這麼短的時間,秦正陽就變成了一個被朝廷通緝的犯人,要說這裏邊沒有陰謀,打死蘇懷江也不信,只是蘇懷江卻沒有信心能說服別人說這是有人在耍陰謀。
不僅如此,京城各大藥房都有捕快上去問話,有沒有受傷的男子來買藥,也走訪不少大夫,問他們可有給受傷男子看病。
好在秦正陽逃跑的時候是晚上,那些追殺他的人,也忌諱皇城腳下衝撞貴人,跟丟後,就沒有繼續搜捕。
畢竟能住在這地界的,非富即貴,不小心得罪了可就不好,而且追殺人本來也是見不得人的,怕被人撞破,反而引來麻煩。
但這些人也沒閒着,一晚上很快想出對策,覺得將秦正陽包裝成十惡不赦地罪犯,然後在城門口張貼追捕告示,這樣就算秦正陽逃出來,只要露面,就被官府羈押走,到時候他身上的奏摺信件就能搜查出來,再想送消息出去也不可能。
這些人的所作所爲,讓蘇懷江緊張起來,因爲他們並沒有打算暗查,而是明目張膽的追查,雖然蘇府下人這邊能瞞住,不知道秦正陽就在蘇府,可一旦被朝廷通緝,蘇懷江也不知道秦正陽能躲到什麼時候,秦正陽的傷太重了,怕是得養個好幾個月,可蘇懷江手上的傷並沒那麼嚴重,就算故意拖延,不出一個月也能痊癒了。

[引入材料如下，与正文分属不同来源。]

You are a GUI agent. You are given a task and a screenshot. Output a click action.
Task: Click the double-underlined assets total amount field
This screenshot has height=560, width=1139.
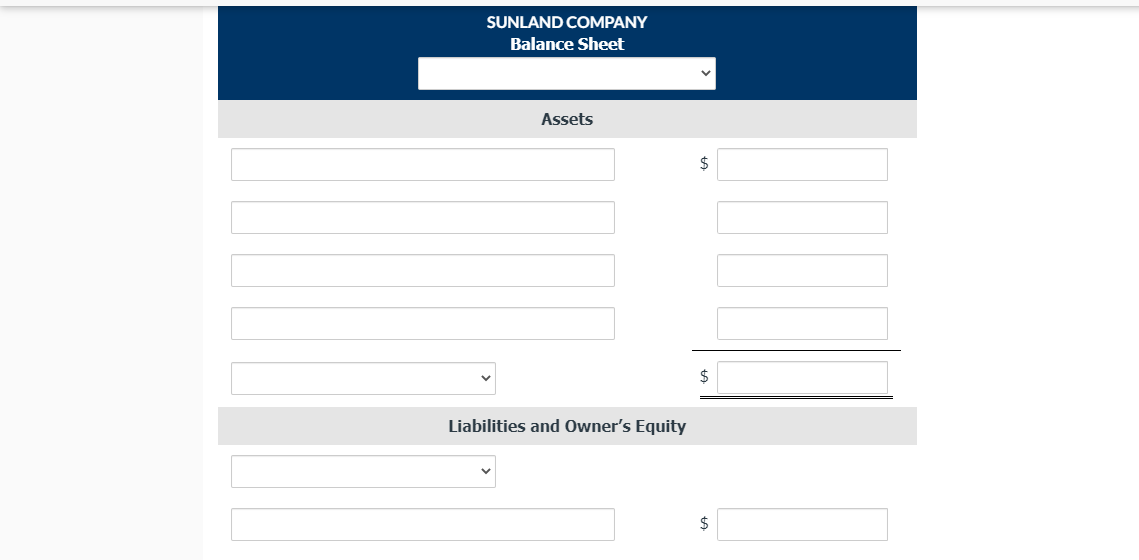click(x=802, y=378)
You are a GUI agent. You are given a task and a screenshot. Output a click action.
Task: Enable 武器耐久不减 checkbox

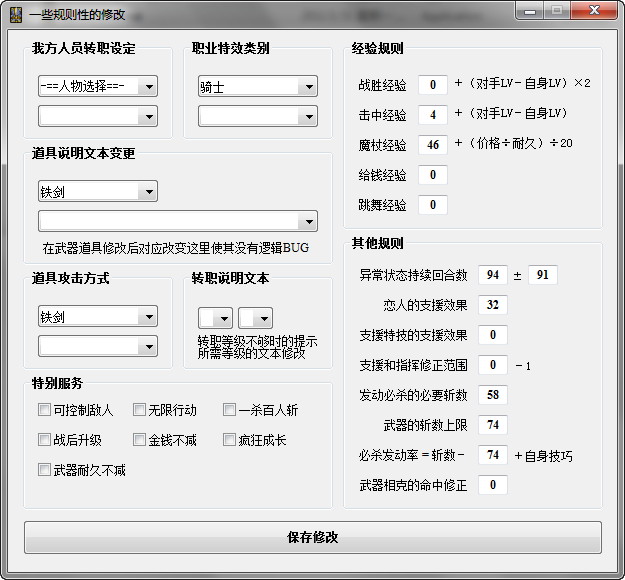(x=44, y=470)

正當蘇懷江發愁的時候,雲歌卻提建議道,“父親,要不要擊登聞鼓,只要能找個可靠的人,那信件和奏報都可以面聖了。”
登聞鼓是爲了百姓們伸冤,一旦有人擊登聞鼓,皇帝會親自受理,只不過伸冤的這人,在見皇帝之前,也是要受杖刑,身子骨不好的,很可能從此落下殘疾,更嚴重的可能就喪命,也因着這個,每年登聞鼓響起的次數並不多。
蘇懷江聽得雲歌這建議,仔細考慮一番後,也覺得是個不錯的法子,只是這個人選卻有些難,畢竟關於閩南那邊的重要信息,不能隨便找個人,萬一對方拿了這些重要東西跑了,那閩南那邊的危機,怕是要越來越嚴重了。